In one case the mother of a 3-year-old cancer patient told of her dilemma as the treatment for her daughter started to run out. Polina’s rare cancer, neuroblastoma, had been put into remission with the help of the drugs from Israel. Her mother, who had been living with her daughter in the basement of their home in Ukraine’s second city Kharkiv
Speaking to the BBC last week she said: “I can’t even imagine how we could get the medicine to Ukraine in these circumstances.”
Last Wednesday the family made a dash to the train station hoping to flee Kharkiv which has come under heavy Russian attack.

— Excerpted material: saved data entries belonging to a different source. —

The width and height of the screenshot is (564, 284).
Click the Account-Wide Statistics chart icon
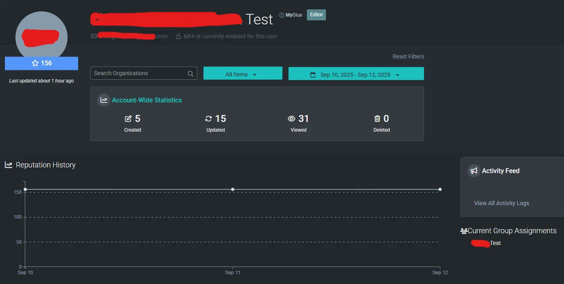point(104,100)
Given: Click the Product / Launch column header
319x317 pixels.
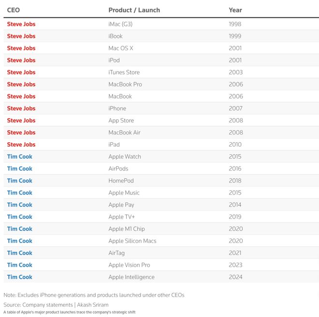Looking at the screenshot, I should (134, 10).
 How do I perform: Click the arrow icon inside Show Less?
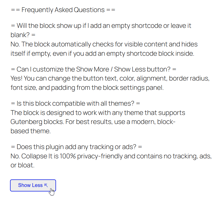[x=46, y=185]
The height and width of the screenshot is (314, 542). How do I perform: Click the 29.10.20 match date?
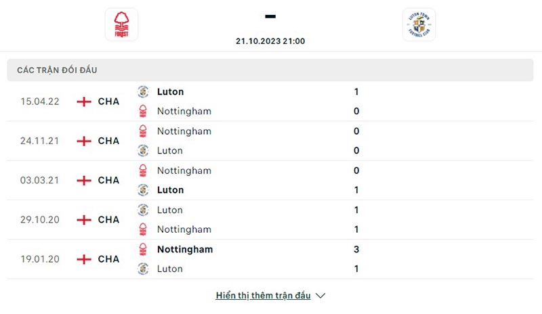pyautogui.click(x=40, y=220)
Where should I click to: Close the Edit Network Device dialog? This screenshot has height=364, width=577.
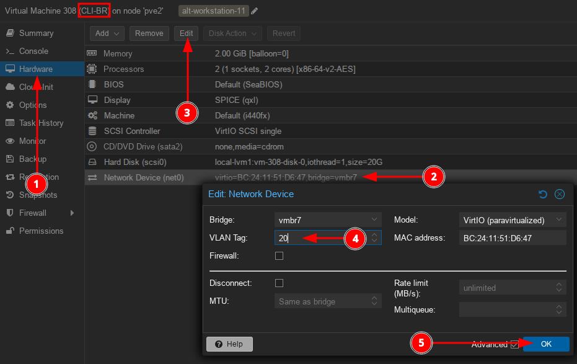point(560,194)
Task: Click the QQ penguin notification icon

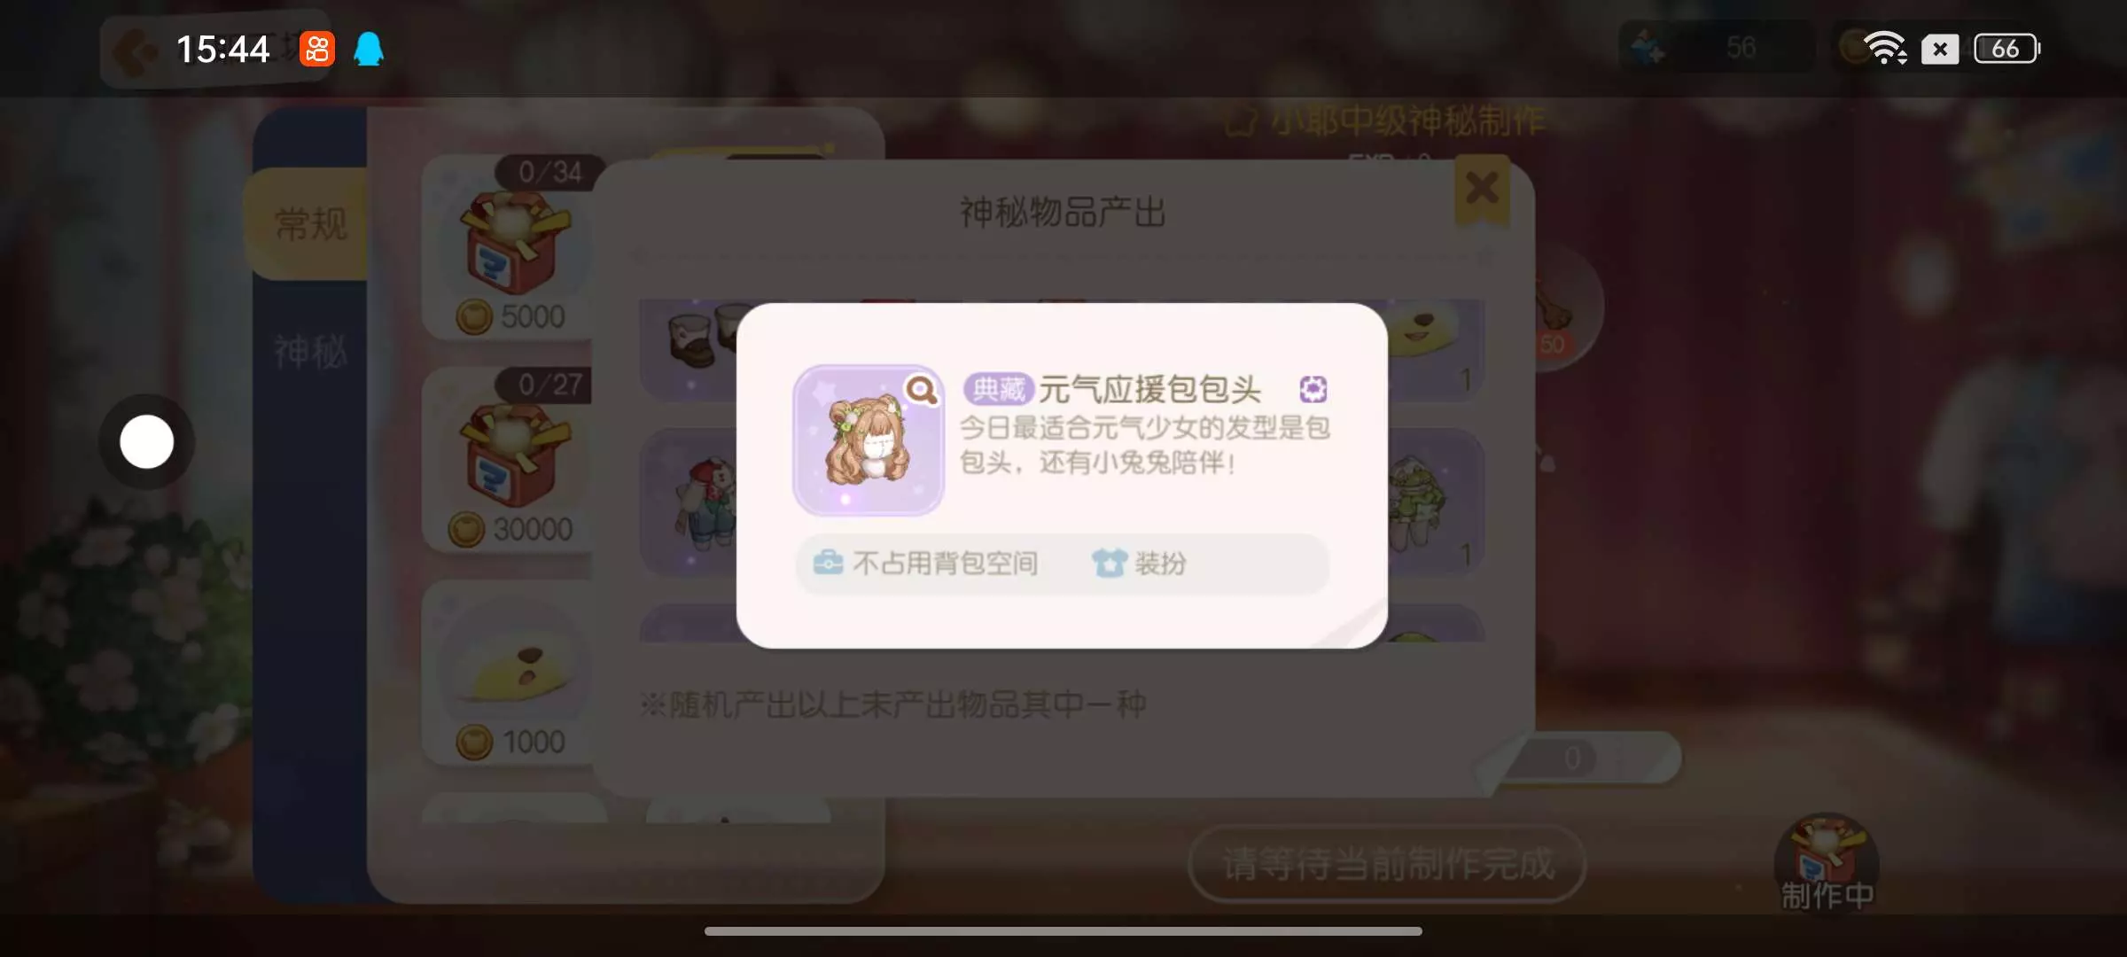Action: 369,49
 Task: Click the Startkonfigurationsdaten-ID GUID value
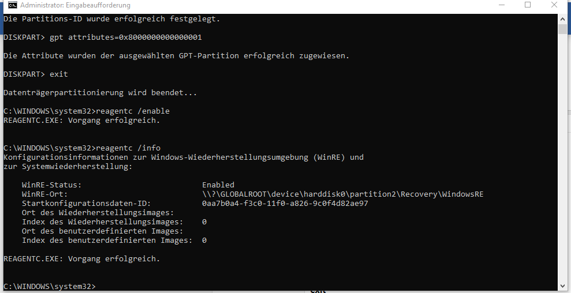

Last week children with cancer and other conditions were being looked after in a hospital basement at Kiev’s Children’s Hospital while bombs continued above ground. Dr Lesia Lysytsia who is working there told BBC News: “We’re exhausted. We are working 24/7…I am really worried, but as long as the patients are in the hospital I will stay here.”
Most of the 600 babies and children treated at the hospital have now been evacuated, but there are still more than 200 being treated in the windowless room, some on makeshift beds, others on chairs.
Up to four million people – a tenth of the population – are expected to flee Ukraine in the coming months according to the UN refugee agency – the largest refugee crisis this century. Approximately 1.3 million have already crossed to neighboring countries, including Poland, Hungary, Romania and Moldova. Many do not have identification or medical records.
Prof Sullivan said European leaders urgently need to put resources into looking after cancer patients who had fled as well as those still in Ukraine. International agencies he said had faced similar problems from cancer patients fleeing the Syrian war in the Middle East, “but nothing on this scale.”
“I think there’s a major worry at the moment that cancer capacity could run out very, very quickly as the numbers coming across the borders increase. We’re already hearing in some areas capacity has been reached and exceeded. There are only so many hours in the day that radiotherapy machines can work. There’s only so many trained cancer surgeons and medical oncologists. And all these countries are still treating their own patients as well, and recovering from the impact of COVID pandemic. The ad hoc patients coming in can be managed, but if this trickle turns into a flood, we’re going to be in a very different world very quickly and it’s going to be really important to be able to triage patients to other centers in other countries including the UK, in order to distribute the workload where capacity exists.”
The charity Médecins Sans Frontières has been forced to stop several of its public health programs in Ukraine, including those to combat HIV and tuberculosis, alongside basic healthcare provision due to the war.
“Cancer patients are the tip of the iceberg. We are very concerned about the impact prolonged fighting could have on patients with many chronic diseases, many of whom are elderly,” said Kate White, Emergency Program Manager for the charity.
“All health facilities are struggling with supplies. Aside from the need for acute life saving and trauma services, Ukraine has one of the highest rates of some chronic diseases in Europe including for HIV, diabetes and tuberculosis whose patients need continued access to life saving medicines. We need to ensure continued access to healthcare for these people regardless of which country or surrounding country they are in.”